* **Recorded information**:
....

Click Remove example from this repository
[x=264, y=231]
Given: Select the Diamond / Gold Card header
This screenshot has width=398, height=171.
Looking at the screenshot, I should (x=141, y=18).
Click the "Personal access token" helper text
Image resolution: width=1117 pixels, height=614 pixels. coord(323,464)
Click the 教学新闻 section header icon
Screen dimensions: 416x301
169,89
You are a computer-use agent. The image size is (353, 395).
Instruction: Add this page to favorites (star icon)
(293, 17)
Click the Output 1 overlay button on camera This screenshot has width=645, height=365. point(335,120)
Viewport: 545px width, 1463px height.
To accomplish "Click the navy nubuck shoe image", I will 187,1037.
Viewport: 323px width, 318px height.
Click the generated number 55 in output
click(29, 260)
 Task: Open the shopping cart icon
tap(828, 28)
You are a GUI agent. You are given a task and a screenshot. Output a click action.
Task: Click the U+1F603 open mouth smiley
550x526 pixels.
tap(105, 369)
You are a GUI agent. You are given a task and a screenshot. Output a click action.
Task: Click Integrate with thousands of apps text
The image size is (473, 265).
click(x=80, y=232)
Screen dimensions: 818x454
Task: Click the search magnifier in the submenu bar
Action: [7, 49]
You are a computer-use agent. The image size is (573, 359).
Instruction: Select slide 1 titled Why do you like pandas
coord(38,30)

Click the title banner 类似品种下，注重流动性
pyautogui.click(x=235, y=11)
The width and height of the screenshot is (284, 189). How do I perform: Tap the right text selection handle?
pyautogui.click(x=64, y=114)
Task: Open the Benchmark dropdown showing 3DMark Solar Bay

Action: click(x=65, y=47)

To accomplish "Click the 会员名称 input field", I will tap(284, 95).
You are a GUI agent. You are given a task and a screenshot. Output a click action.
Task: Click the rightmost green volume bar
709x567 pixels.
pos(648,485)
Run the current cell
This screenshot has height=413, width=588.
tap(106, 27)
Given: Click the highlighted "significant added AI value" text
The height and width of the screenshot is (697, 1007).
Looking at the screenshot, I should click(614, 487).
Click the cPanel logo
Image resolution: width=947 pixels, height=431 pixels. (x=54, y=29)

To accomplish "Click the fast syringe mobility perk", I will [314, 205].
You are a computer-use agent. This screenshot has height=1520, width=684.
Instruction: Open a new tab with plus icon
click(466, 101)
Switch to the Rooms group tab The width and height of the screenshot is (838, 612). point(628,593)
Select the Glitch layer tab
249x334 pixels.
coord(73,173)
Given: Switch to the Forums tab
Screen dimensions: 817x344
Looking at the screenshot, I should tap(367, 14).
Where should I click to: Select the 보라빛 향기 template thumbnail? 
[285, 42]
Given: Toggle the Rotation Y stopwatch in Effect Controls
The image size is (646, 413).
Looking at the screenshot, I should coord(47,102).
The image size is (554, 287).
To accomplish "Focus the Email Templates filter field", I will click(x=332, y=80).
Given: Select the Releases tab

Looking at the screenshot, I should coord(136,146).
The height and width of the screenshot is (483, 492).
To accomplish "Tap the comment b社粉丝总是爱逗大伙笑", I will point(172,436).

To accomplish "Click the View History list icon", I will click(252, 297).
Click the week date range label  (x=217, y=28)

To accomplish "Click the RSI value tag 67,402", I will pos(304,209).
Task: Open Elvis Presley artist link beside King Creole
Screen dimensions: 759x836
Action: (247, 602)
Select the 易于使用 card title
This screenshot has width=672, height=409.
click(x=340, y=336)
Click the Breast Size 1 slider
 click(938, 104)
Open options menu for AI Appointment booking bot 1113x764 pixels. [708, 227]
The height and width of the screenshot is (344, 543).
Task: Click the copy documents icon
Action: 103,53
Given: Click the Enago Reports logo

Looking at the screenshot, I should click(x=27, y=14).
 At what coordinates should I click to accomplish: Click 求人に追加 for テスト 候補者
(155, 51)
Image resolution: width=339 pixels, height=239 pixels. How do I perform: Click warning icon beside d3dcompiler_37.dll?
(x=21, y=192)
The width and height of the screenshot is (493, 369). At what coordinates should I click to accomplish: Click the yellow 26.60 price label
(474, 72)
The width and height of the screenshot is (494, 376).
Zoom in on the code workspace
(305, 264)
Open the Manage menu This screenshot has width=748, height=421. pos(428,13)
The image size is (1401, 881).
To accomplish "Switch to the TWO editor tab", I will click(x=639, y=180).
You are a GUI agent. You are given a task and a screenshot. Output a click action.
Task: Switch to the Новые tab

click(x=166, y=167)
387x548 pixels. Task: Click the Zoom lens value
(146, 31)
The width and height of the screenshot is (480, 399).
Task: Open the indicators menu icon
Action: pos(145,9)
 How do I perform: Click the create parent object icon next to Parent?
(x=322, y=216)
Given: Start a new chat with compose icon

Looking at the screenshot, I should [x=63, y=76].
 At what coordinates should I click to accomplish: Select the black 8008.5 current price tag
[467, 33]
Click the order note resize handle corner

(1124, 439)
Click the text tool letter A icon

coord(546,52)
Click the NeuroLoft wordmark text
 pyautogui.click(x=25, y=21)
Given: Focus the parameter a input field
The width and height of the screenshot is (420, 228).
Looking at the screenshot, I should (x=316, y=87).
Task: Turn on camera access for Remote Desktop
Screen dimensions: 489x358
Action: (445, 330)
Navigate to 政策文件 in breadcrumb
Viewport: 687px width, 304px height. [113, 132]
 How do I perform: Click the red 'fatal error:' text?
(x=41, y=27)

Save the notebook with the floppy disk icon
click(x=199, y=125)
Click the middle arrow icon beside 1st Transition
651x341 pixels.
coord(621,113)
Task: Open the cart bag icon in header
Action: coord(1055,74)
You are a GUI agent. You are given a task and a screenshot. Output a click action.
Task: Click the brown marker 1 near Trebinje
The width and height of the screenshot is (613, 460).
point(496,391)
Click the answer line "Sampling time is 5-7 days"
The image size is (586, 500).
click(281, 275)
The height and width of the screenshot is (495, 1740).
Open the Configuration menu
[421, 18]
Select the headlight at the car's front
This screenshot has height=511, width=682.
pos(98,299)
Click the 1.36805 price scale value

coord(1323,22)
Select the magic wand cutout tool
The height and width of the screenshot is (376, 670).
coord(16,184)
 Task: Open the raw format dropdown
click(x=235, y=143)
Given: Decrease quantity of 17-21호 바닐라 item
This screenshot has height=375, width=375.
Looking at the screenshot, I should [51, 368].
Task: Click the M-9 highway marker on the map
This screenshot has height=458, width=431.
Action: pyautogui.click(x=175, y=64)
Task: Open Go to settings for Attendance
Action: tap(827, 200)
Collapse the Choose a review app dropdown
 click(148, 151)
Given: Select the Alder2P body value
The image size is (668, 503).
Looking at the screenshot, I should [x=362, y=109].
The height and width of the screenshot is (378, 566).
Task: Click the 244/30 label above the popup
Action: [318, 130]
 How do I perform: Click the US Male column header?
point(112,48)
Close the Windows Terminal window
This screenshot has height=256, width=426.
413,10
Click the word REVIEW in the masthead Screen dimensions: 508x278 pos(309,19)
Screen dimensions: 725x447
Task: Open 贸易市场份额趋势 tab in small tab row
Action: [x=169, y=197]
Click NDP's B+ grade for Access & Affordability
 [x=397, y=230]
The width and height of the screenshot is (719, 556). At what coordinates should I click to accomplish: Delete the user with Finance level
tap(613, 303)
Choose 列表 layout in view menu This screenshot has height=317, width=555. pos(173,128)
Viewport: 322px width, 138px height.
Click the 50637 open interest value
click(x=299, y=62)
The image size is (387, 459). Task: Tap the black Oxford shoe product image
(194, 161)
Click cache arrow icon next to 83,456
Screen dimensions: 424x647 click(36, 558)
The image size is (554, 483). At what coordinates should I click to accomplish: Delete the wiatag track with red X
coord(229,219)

....

* **Task to complete**:
Every record above needs to be copied exactly.

* **Your response**:
Click Remove example from this repository
[x=264, y=231]
Given: Select the Diamond / Gold Card header
This screenshot has width=398, height=171.
Looking at the screenshot, I should (x=141, y=18).
Click the "Personal access token" helper text
Image resolution: width=1117 pixels, height=614 pixels. coord(323,464)
Click the 教学新闻 section header icon
Screen dimensions: 416x301
169,89
You are a computer-use agent. The image size is (353, 395).
Instruction: Add this page to favorites (star icon)
(293, 17)
Click the Output 1 overlay button on camera This screenshot has width=645, height=365. point(335,120)
Viewport: 545px width, 1463px height.
To accomplish "Click the navy nubuck shoe image", I will 187,1037.
Viewport: 323px width, 318px height.
Click the generated number 55 in output
click(29, 260)
 Task: Open the shopping cart icon
tap(828, 28)
You are a GUI agent. You are given a task and a screenshot. Output a click action.
Task: Click the U+1F603 open mouth smiley
550x526 pixels.
tap(105, 369)
You are a GUI agent. You are given a task and a screenshot. Output a click action.
Task: Click Integrate with thousands of apps text
The image size is (473, 265).
click(x=80, y=232)
Screen dimensions: 818x454
Task: Click the search magnifier in the submenu bar
Action: [7, 49]
You are a computer-use agent. The image size is (573, 359).
Instruction: Select slide 1 titled Why do you like pandas
coord(38,30)

Click the title banner 类似品种下，注重流动性
pyautogui.click(x=235, y=11)
The width and height of the screenshot is (284, 189). How do I perform: Tap the right text selection handle?
pyautogui.click(x=64, y=114)
Task: Open the Benchmark dropdown showing 3DMark Solar Bay

Action: click(x=65, y=47)

To accomplish "Click the 会员名称 input field", I will tap(284, 95).
You are a GUI agent. You are given a task and a screenshot. Output a click action.
Task: Click the rightmost green volume bar
709x567 pixels.
pos(648,485)
Run the current cell
This screenshot has height=413, width=588.
tap(106, 27)
Given: Click the highlighted "significant added AI value" text
The height and width of the screenshot is (697, 1007).
Looking at the screenshot, I should click(614, 487).
Click the cPanel logo
Image resolution: width=947 pixels, height=431 pixels. (x=54, y=29)

To accomplish "Click the fast syringe mobility perk", I will [314, 205].
You are a computer-use agent. This screenshot has height=1520, width=684.
Instruction: Open a new tab with plus icon
click(466, 101)
Switch to the Rooms group tab The width and height of the screenshot is (838, 612). point(628,593)
Select the Glitch layer tab
249x334 pixels.
coord(73,173)
Given: Switch to the Forums tab
Screen dimensions: 817x344
Looking at the screenshot, I should tap(367, 14).
Where should I click to: Select the 보라빛 향기 template thumbnail? 
[285, 42]
Given: Toggle the Rotation Y stopwatch in Effect Controls
The image size is (646, 413).
Looking at the screenshot, I should coord(47,102).
The image size is (554, 287).
To accomplish "Focus the Email Templates filter field", I will click(x=332, y=80).
Given: Select the Releases tab

Looking at the screenshot, I should coord(136,146).
The height and width of the screenshot is (483, 492).
To accomplish "Tap the comment b社粉丝总是爱逗大伙笑", I will point(172,436).

To accomplish "Click the View History list icon", I will click(252, 297).
Click the week date range label  (x=217, y=28)

To accomplish "Click the RSI value tag 67,402", I will pos(304,209).
Task: Open Elvis Presley artist link beside King Creole
Screen dimensions: 759x836
Action: (247, 602)
Select the 易于使用 card title
This screenshot has width=672, height=409.
click(x=340, y=336)
Click the Breast Size 1 slider
 click(938, 104)
Open options menu for AI Appointment booking bot 1113x764 pixels. [708, 227]
The height and width of the screenshot is (344, 543).
Task: Click the copy documents icon
Action: 103,53
Given: Click the Enago Reports logo

Looking at the screenshot, I should click(x=27, y=14).
 At what coordinates should I click to accomplish: Click 求人に追加 for テスト 候補者
(155, 51)
Image resolution: width=339 pixels, height=239 pixels. How do I perform: Click warning icon beside d3dcompiler_37.dll?
(x=21, y=192)
The width and height of the screenshot is (493, 369). At what coordinates should I click to accomplish: Click the yellow 26.60 price label
(474, 72)
The width and height of the screenshot is (494, 376).
Zoom in on the code workspace
(305, 264)
Open the Manage menu This screenshot has width=748, height=421. pos(428,13)
The image size is (1401, 881).
To accomplish "Switch to the TWO editor tab", I will click(x=639, y=180).
You are a GUI agent. You are given a task and a screenshot. Output a click action.
Task: Switch to the Новые tab

click(x=166, y=167)
387x548 pixels. Task: Click the Zoom lens value
(146, 31)
The width and height of the screenshot is (480, 399).
Task: Open the indicators menu icon
Action: pos(145,9)
 How do I perform: Click the create parent object icon next to Parent?
(x=322, y=216)
Given: Start a new chat with compose icon

Looking at the screenshot, I should [x=63, y=76].
 At what coordinates should I click to accomplish: Select the black 8008.5 current price tag
[467, 33]
Click the order note resize handle corner

(1124, 439)
Click the text tool letter A icon

coord(546,52)
Click the NeuroLoft wordmark text
 pyautogui.click(x=25, y=21)
Given: Focus the parameter a input field
The width and height of the screenshot is (420, 228).
Looking at the screenshot, I should (x=316, y=87).
Task: Turn on camera access for Remote Desktop
Screen dimensions: 489x358
Action: (445, 330)
Navigate to 政策文件 in breadcrumb
Viewport: 687px width, 304px height. [113, 132]
 How do I perform: Click the red 'fatal error:' text?
(x=41, y=27)

Save the notebook with the floppy disk icon
click(x=199, y=125)
Click the middle arrow icon beside 1st Transition
651x341 pixels.
coord(621,113)
Task: Open the cart bag icon in header
Action: coord(1055,74)
You are a GUI agent. You are given a task and a screenshot. Output a click action.
Task: Click the brown marker 1 near Trebinje
The width and height of the screenshot is (613, 460).
point(496,391)
Click the answer line "Sampling time is 5-7 days"
The image size is (586, 500).
click(281, 275)
The height and width of the screenshot is (495, 1740).
Open the Configuration menu
[421, 18]
Select the headlight at the car's front
This screenshot has height=511, width=682.
pos(98,299)
Click the 1.36805 price scale value

coord(1323,22)
Select the magic wand cutout tool
The height and width of the screenshot is (376, 670).
coord(16,184)
 Task: Open the raw format dropdown
click(x=235, y=143)
Given: Decrease quantity of 17-21호 바닐라 item
This screenshot has height=375, width=375.
Looking at the screenshot, I should [51, 368].
Task: Click the M-9 highway marker on the map
This screenshot has height=458, width=431.
Action: pyautogui.click(x=175, y=64)
Task: Open Go to settings for Attendance
Action: tap(827, 200)
Collapse the Choose a review app dropdown
 click(148, 151)
Given: Select the Alder2P body value
The image size is (668, 503).
Looking at the screenshot, I should [x=362, y=109].
The height and width of the screenshot is (378, 566).
Task: Click the 244/30 label above the popup
Action: [318, 130]
 How do I perform: Click the US Male column header?
point(112,48)
Close the Windows Terminal window
This screenshot has height=256, width=426.
413,10
Click the word REVIEW in the masthead Screen dimensions: 508x278 pos(309,19)
Screen dimensions: 725x447
Task: Open 贸易市场份额趋势 tab in small tab row
Action: [x=169, y=197]
Click NDP's B+ grade for Access & Affordability
 [x=397, y=230]
The width and height of the screenshot is (719, 556). At what coordinates should I click to accomplish: Delete the user with Finance level
tap(613, 303)
Choose 列表 layout in view menu This screenshot has height=317, width=555. pos(173,128)
Viewport: 322px width, 138px height.
Click the 50637 open interest value
click(x=299, y=62)
The image size is (387, 459). Task: Tap the black Oxford shoe product image
(194, 161)
Click cache arrow icon next to 83,456
Screen dimensions: 424x647 click(36, 558)
The image size is (554, 483). At what coordinates should I click to accomplish: Delete the wiatag track with red X
coord(229,219)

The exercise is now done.